Novel Laskar Pelangi menggambarkan rela berkorban dalam kutipan berikut ini:

N.A. Muslimah Hafsari Hamid binti K.A. Abdul Hamid, atau kami memanggilnya Bu Mus, hanya memiliki selembar ijazah SKP (Sekolah Kepandaian Putri), namun beliau bertekad melanjutkan cita-cita ayahnya-K.A. Abdul Hamid, pelopor sekolah Muhammadiyah di Belitong-untuk terus mengobarkan pendidikan Islam. Tekad itu memberinya kesulitan hidup yang tak terkira, karena kami kekurangan guru-lagi pula siapa yang rela diupah beras 15 kilo setiap bulan? Maka selama enam tahun di SD Muhammadiyah, beliau sendiri yang mengajar semua mata pelajaran (Hirata, 2005:30).

            Dari kutipan di atas, terlihat betapa sosok Ibu Mus rela berkorban demi memajukan pendidikan Islam dan juga melanjutkan tekad ayah tercinta untuk melestarikan pendidikan Islam. Ibu Mus rela hidup serba kekurangan hanya untuk tekad tersebut.
            Selain pada kutipan di atas, pengarang juga menggambarkan rela berkorban dalam penggalan berikut ini :

Ia hanya berijazah SMA, nasibnya seperti Lintang. Mereka adalah dua orang genius yang kemampuannya dinisbikan secara paksa oleh tuntutan tanggung jawab pada keluarga. Mahar tak bisa meninggalkan rumah untuk berkiprah di lingkungan yang lebih mendukung bakatnya sejak ibunya sakit-sakitan karena tua. Sebagai anak tunggal ia harus merawat ibunya siang malam karena ayahnya telah meninggal (Hirata, 2005:476).

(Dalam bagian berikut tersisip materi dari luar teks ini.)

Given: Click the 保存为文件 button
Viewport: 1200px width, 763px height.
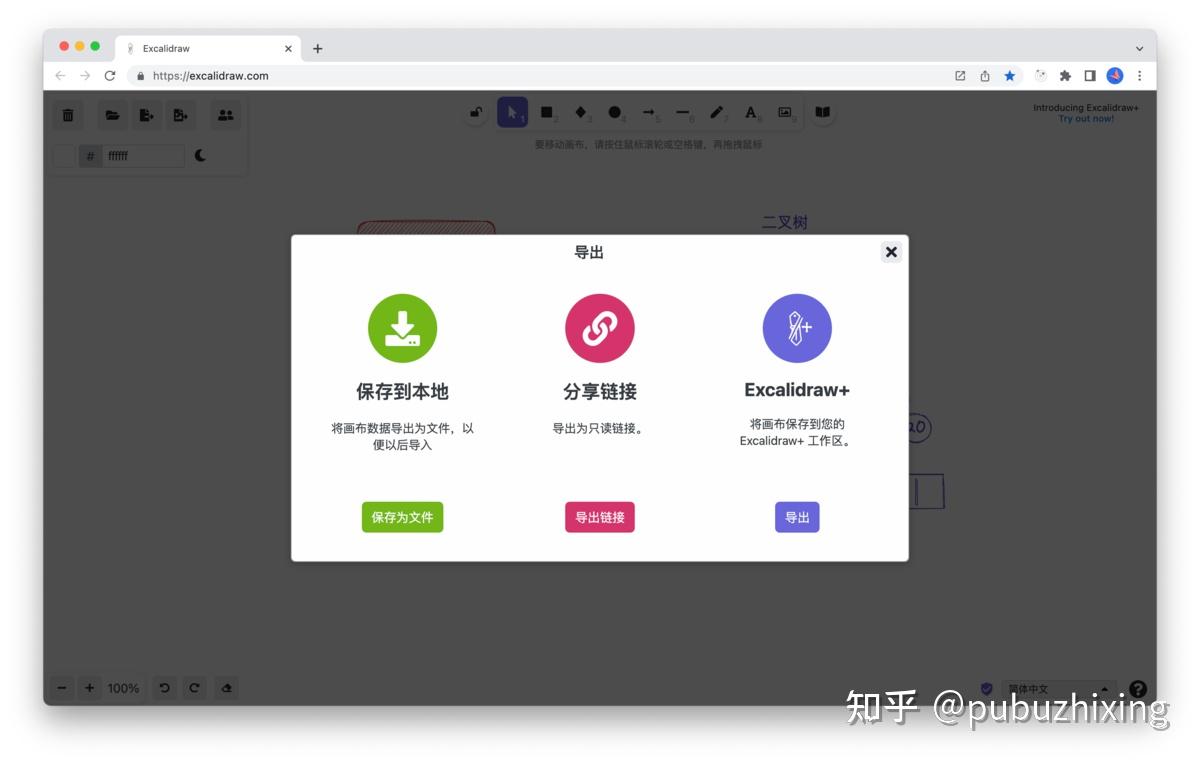Looking at the screenshot, I should [402, 517].
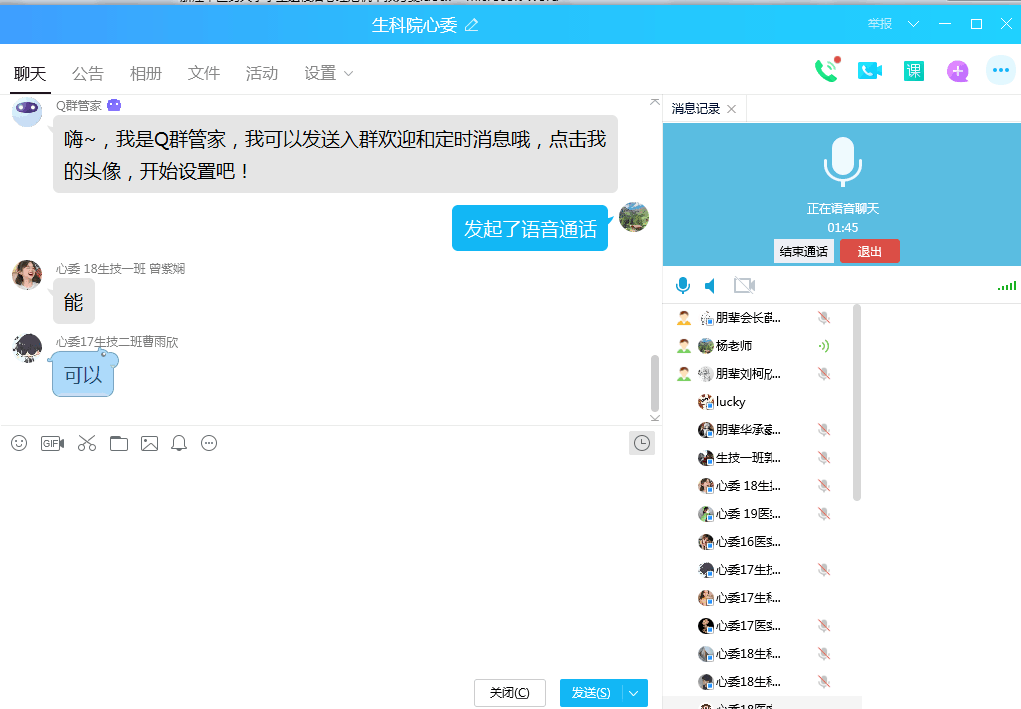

Selain pada Ibu Muslimah, rela berkorban juga digambarkan pada tokoh Mahar. Mahar yang rela mengubur mimpi-mimpinya untuk berkiprah di dunia seni demi menjaga ibunya yang sakit. Rasa rela berkorban seperti yang digambarkan pada tokoh-tokoh diatas patut dijadikan contoh dan diamalkan dalam kehidupan sehari-hari.